As I mentioned in the previous post, concurrency is something I’ve been meaning to include in zbot for a while now. zbot is a real-time PHP application, and as an IRC bot, a response time of over a second or two is starting to seem sluggish. Sometimes however some responses can’t be given in this length of time because they rely on an external site, and so the bot must wait for a response before it can reply. In such cases I would like the main loop to be free to continue watching for more easily serviced queries. So that it could reply to those first while it is waiting.

It also allows me to safely parcel off largish tasks without having to worry that the bot will ping out, as the core will continue looking for PING packets. For example, I would like to implement a news plugin which would download five or more RSS feeds and then parse them to check for new news stories.
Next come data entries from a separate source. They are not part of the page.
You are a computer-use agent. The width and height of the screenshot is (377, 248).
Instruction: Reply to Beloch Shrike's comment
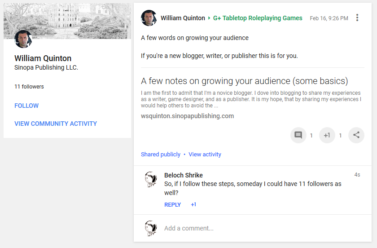pos(172,204)
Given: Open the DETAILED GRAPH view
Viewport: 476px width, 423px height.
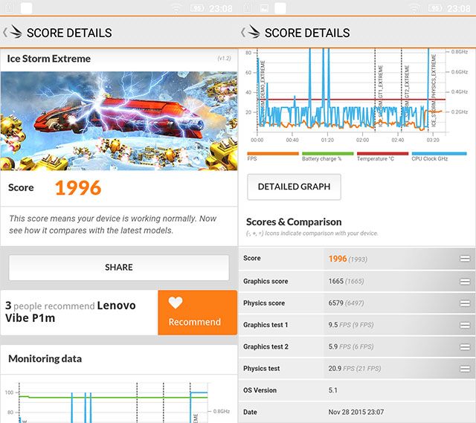Looking at the screenshot, I should 294,187.
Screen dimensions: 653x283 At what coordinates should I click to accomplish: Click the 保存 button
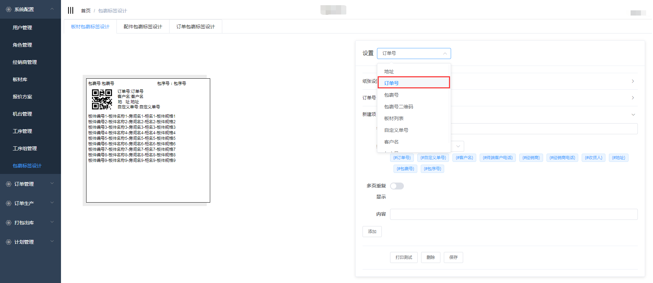[x=453, y=257]

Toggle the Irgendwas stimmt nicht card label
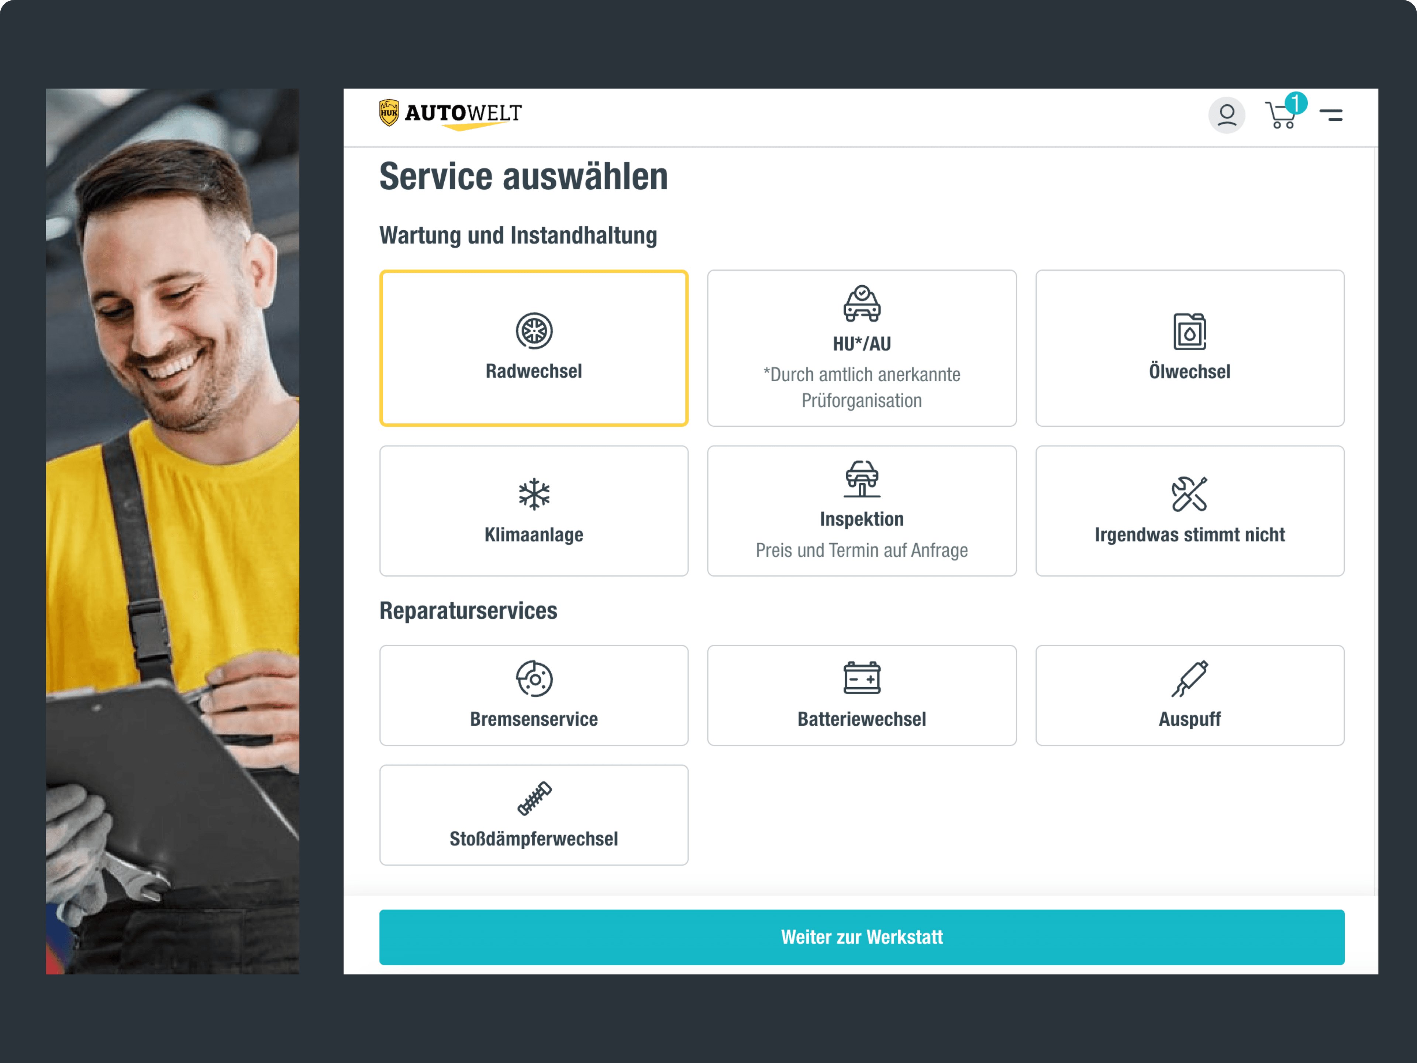1190,534
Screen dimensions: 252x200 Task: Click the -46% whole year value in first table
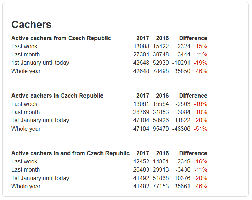point(201,71)
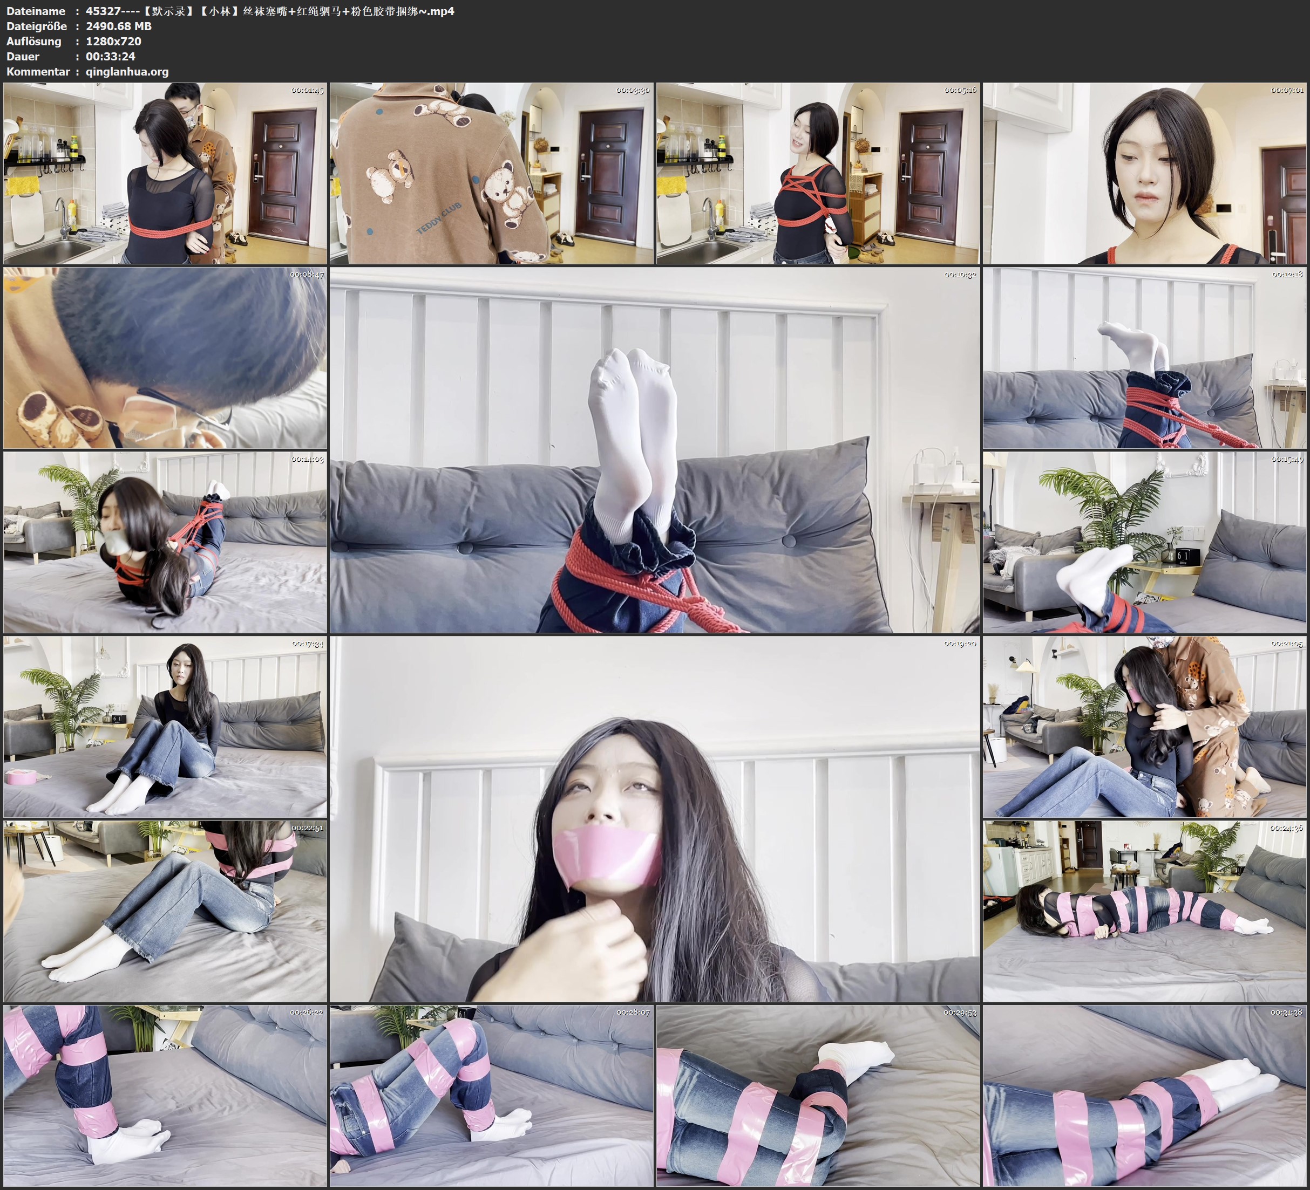
Task: Select the thumbnail timestamped 00:03:30
Action: [491, 173]
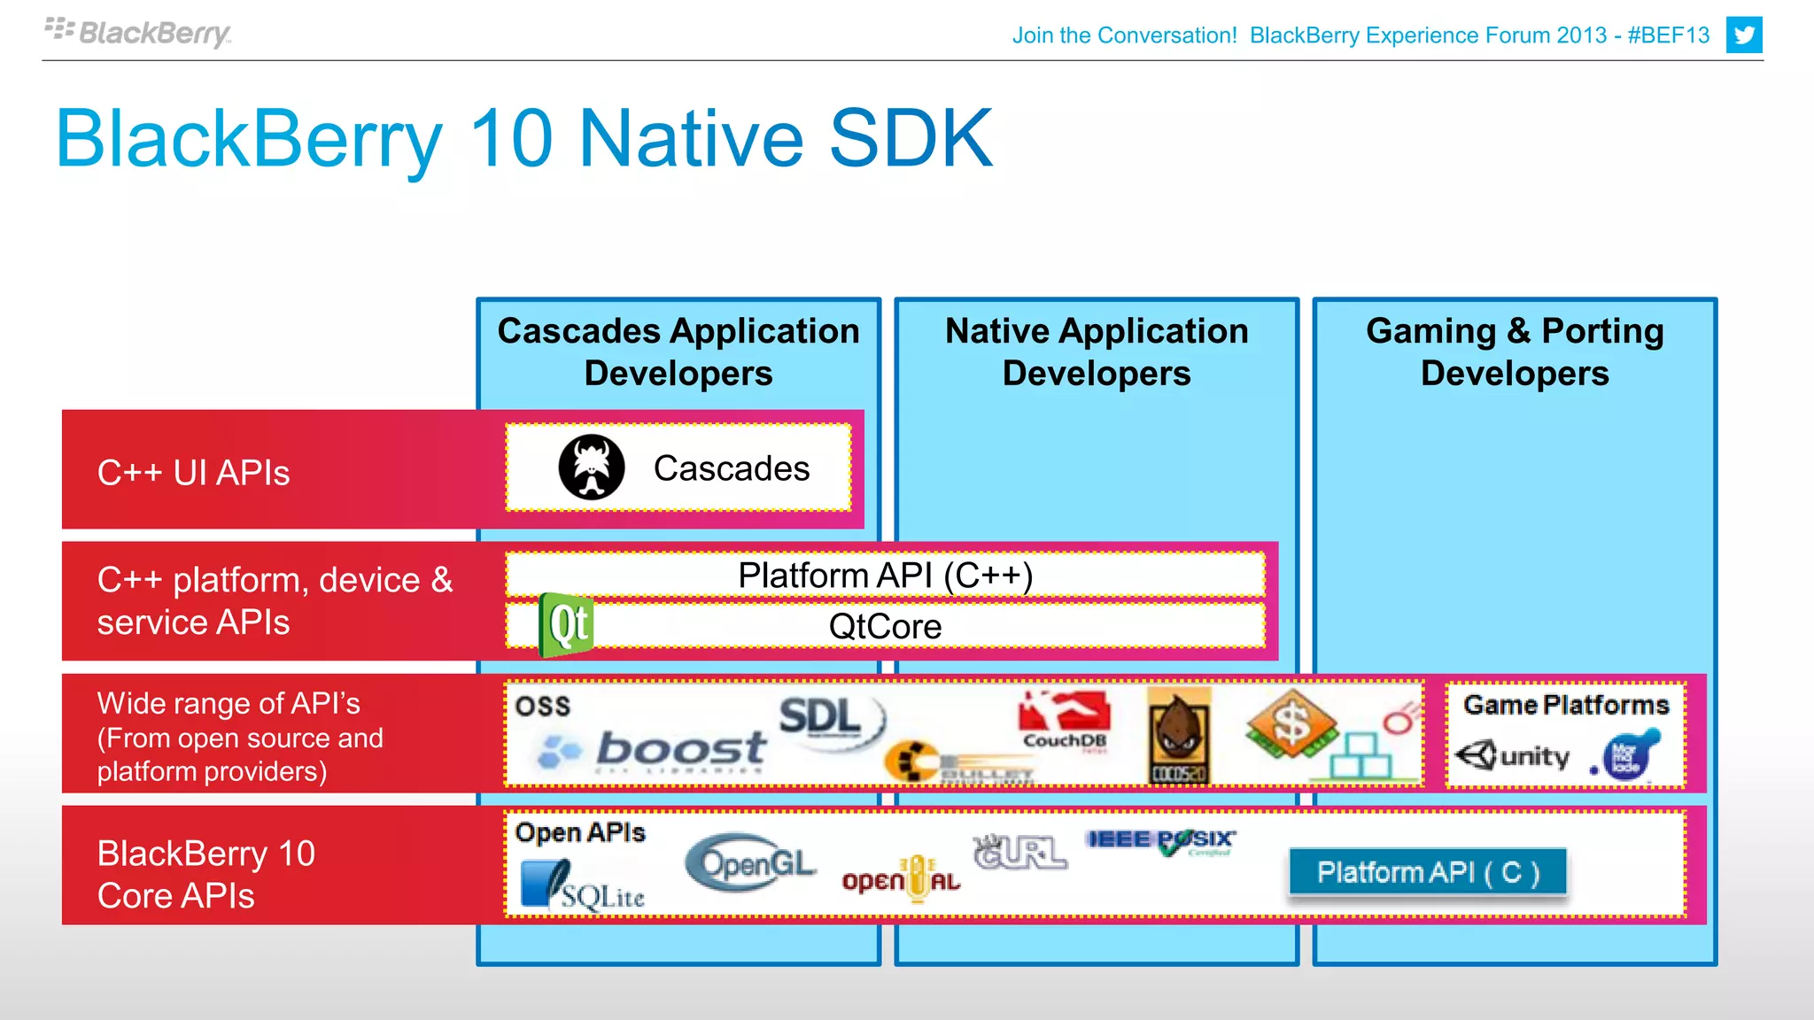Click the BlackBerry logo in header
Viewport: 1814px width, 1020px height.
click(x=139, y=33)
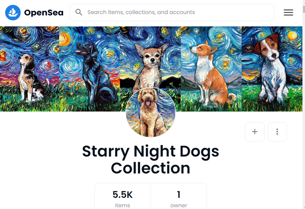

This would be ideal for process control, as I could fork off another process which would handle the downloads and parsing while the main bot continues to function.

For this purpose I have written a taskScheduler class to which I can send jobs which are then evaluated in a forked process. The class keeps track of all scheduled jobs, and performs a callback when the job is completed. This might prove to be a useful separate class, so I’ll likely both include it in zbot, and separately on my site with some documentation when it’s finished.

A New zBot

November 13th, 2008

I did say there was news of a project coming up, so here it is.  Version 2.0 of my PHP IRC bot, zbot (on irc.zymic.com).  It’s been out of action for a while, since it was hosted on a machine I don’t have access to at the moment (no SSH, bleh).  But there’s a (better) alternative now, so I can start work on getting it back.

Identifying the problem(s)

Building a new 2.0 version of my IRC bot has been something I’ve wanted to do for a while now, and there are a few main reasons why I’ve decided that it should be a fresh start rather than an update.  These are mostly (fairly) fundamental feature issues, which should be implemented quite a long way down the source tree – and so modifying the source to patch them in would be a tedious and lengthy process which might introduce a fair few bugs into the codebase.

The main things I want to improve in the new version are as follows:

  • Generally cleaner code (I might choose to release this source publicly, and I want it to be nice).
  • Improve the module system to allow the modules to intercommunicate, by doing this I can abstract even some of the “core” functionality into modules, which will allow for patches at a later date without a restart.
  • Ground-up design for a bot rehash feature, in which it reloads all settings from configuration files.
  • Simpler text-file configuration files which will be parsed and read-in.
  • Work out a system for concurrency, perhaps spawning child PHP processes to handle any tasks which might take a long time (such as fetching files online), this would free up the rest of the core loop to handle other input while these tasks are performed.
  • Additional bot features, such as automatic tracking of users in channels, dynamic topic changes (so for example, we could specify a field which would be changed by an external source, allowing us to do things like include the current stable version number of PHP in #php).
  • Web interfaces for some bot data, like current factoids, quotes, and possibly a module repository that people could submit to.

Moving forward

I hope to look at building a new version soon, sorting some groundwork for things at the moment, I’ll try to keep this updated as work goes on.

Of course, my good buddy Ed (Bread) will probably assist as he did in the last version (he provided the initial module system and a few plugins), and maybe this time we’ll actually write some documentation so people can write their own modules easily! :p

Since I will be hosting this on my shiny new VPS, we have more freedom (having a web interface was not possible before), and it means we can have one central source tree (I’m thinking stable/ and testing/ with a script to update stable when testing is shown not to break things ;) ).